Did Sweden’s state epidemiologist really get a big job at the WHO?

For his supporters, it was well-deserved, for his detractors a case of failing upwards. But when Sweden's Public Health Agency announced this month that state epidemiologist Anders Tegnell was taking a job at the World Health Organisation, both sides assumed it was true.

Did Sweden's state epidemiologist really get a big job at the WHO?

Now, it seems, the job might not be there after all. 

At the start of this month, Sweden’s Public Health Agency announced that Anders Tegnell was resigning to take up a post coordinating vaccine work with the World Health Organisation in Geneva. 

“I’ve worked with vaccines for 30 years and have at the same time always been inspired by international issues,” Tegnell said in the release. “Now I will have the chance to contribute to this comprehensive international work.”

During the first and second waves of the Covid-19 pandemic, Tegnell shot immediately from obscurity into the spotlight, gaining such celebrity status in Sweden that one fan had his profile tattooed onto his arm.

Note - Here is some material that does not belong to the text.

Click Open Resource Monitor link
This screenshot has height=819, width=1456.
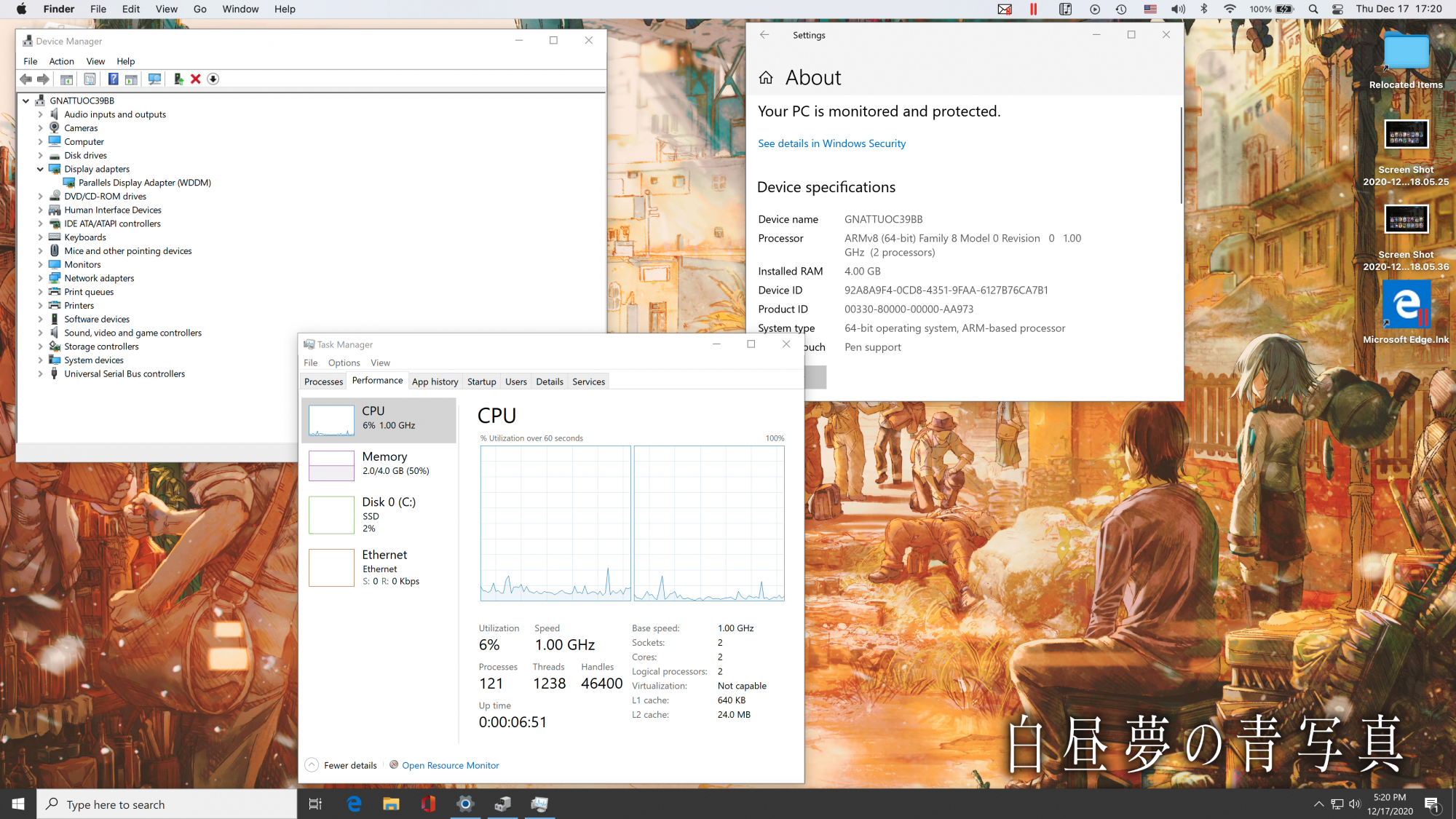(x=450, y=765)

Internationally he was hailed by lockdown sceptics for his reasoned arguments against overly restrictive measures to control the spread of the virus. 

His new WHO appointment was reported all over the world. 

But on Tuesday, the Svenska Daglabdet newspaper revealed that the job had not yet been awarded. A spokesperson for the WHO said at a press conference in Geneva that “there is some confusion”, and that “this is an internal question.” 

According to the newspaper, there is even “a certain level of irritation” behind the scenes at the WHO that Sweden acted too soon and dispatched Tegnell to a job that did not actually exist yet. 

“We have received an offer from Sweden, which is still under discussion,” the organisation’s press spokesperson, Fadela Chaib, told the newspaper. 

On Thursday, the Public Health Agency’s press chief Christer Janson conceded that there had been a mistake and that the negotiation had not been completed.  

“We believed it was done, but it wasn’t,” he told Expressen in an interview. “It’s been a much longer process to get this completed than we thought. There’s been a misunderstanding and we regret that.”